Enterprise Insights Analyst Apprentice at Giant Eagle GCC (2025-05 – Present)
Analysed pricing and promotional strategies across retail categories using SQL and Databricks to inform quarterly pricing decisions.
- Analysed pricing and promotional strategies across 10+ retail categories using SQL and Databricks, surfacing revenue optimisation opportunities that informed quarterly pricing decisions.
- Built 5 interactive Power BI dashboards integrating Dunnhumby, Numerator, and Circana datasets, reducing executive reporting preparation time by ~4 hours per week.
- Automated 3 recurring data extraction and transformation workflows using Python, eliminating ~6 hours of manual effort per reporting cycle.
- Generated TPR (Temporary Price Reduction) performance insights across 500+ SKUs, directly supporting the pricing team in identifying $200K+ in margin recovery opportunities.
- Engineered a Python web scraping pipeline to collect real-time competitor product pricing from Walmart, Kroger, and Meijer, enabling side-by-side price benchmarking that directly informed promotional pricing strategy.
- Collaborated with merchandising, finance, and marketing stakeholders to define 15+ KPIs, standardising reporting definitions across teams.
Market & Promotion Analyst Intern at Webifii (2024-11 – 2025-03)
Analysed marketing campaign data and conducted pricing benchmarking analysis to optimise ad spend and promotional strategies.
- Analysed marketing campaign data across 8 client accounts, identifying top-performing segments that improved average CTR by 18%.

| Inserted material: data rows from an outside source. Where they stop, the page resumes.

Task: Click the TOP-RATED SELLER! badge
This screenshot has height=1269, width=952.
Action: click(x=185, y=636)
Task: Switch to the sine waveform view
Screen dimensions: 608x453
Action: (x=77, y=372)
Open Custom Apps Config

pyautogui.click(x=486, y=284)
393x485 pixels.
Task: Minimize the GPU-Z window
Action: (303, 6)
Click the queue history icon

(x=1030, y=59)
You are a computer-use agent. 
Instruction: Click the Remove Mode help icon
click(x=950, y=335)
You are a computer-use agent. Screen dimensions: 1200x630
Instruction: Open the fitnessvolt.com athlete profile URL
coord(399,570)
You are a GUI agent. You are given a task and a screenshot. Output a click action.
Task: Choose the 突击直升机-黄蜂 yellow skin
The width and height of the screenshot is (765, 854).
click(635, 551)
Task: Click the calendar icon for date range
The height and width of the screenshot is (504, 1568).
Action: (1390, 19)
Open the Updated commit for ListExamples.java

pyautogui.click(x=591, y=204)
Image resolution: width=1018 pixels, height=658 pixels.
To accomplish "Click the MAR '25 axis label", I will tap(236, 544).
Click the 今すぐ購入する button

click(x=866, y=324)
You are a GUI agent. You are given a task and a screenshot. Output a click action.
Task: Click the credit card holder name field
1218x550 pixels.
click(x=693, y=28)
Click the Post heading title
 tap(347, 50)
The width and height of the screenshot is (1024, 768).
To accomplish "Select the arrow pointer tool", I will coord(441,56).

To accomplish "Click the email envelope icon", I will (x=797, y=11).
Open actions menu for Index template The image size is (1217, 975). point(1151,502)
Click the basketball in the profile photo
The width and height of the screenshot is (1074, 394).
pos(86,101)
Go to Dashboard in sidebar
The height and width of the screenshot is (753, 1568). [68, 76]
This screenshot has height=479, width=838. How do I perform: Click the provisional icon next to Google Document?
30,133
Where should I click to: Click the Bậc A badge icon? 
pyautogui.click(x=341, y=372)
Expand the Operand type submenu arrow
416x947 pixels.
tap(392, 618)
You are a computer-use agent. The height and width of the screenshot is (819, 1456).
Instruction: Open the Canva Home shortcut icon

- Evaluated KPIs including CTR, conversion rates, and cost-per-acquisition to optimise ad spend allocation, contributing to a 12% reduction in campaign waste.
- Conducted pricing and competitor benchmarking analysis across 3 product categories, delivering recommendations adopted in the next pricing cycle.
- Cleaned and transformed 50K+ row datasets in Excel, resolving data quality issues and improving reporting accuracy.
- Delivered bi-weekly stakeholder presentations translating campaign performance data into clear, actionable recommendations.
Data Analyst Intern at Conquest Techno Solutions (2024-04 – 2024-06)
Cleaned and analysed structured datasets to support monthly business reporting requirements using SQL and Excel.
- Cleaned and analysed structured datasets of 20K+ records using SQL and Excel to support monthly business reporting requirements.
- Performed data transformation pipelines using Python (Pandas, NumPy), improving data quality scores by 25% and reducing downstream reporting errors.
- Built 3 operational reports used by management for weekly performance tracking, cutting report generation time from 2 hours to 30 minutes.
- Designed and implemented data validation checks and automated quality controls, reducing data inconsistencies and improving overall reporting reliability.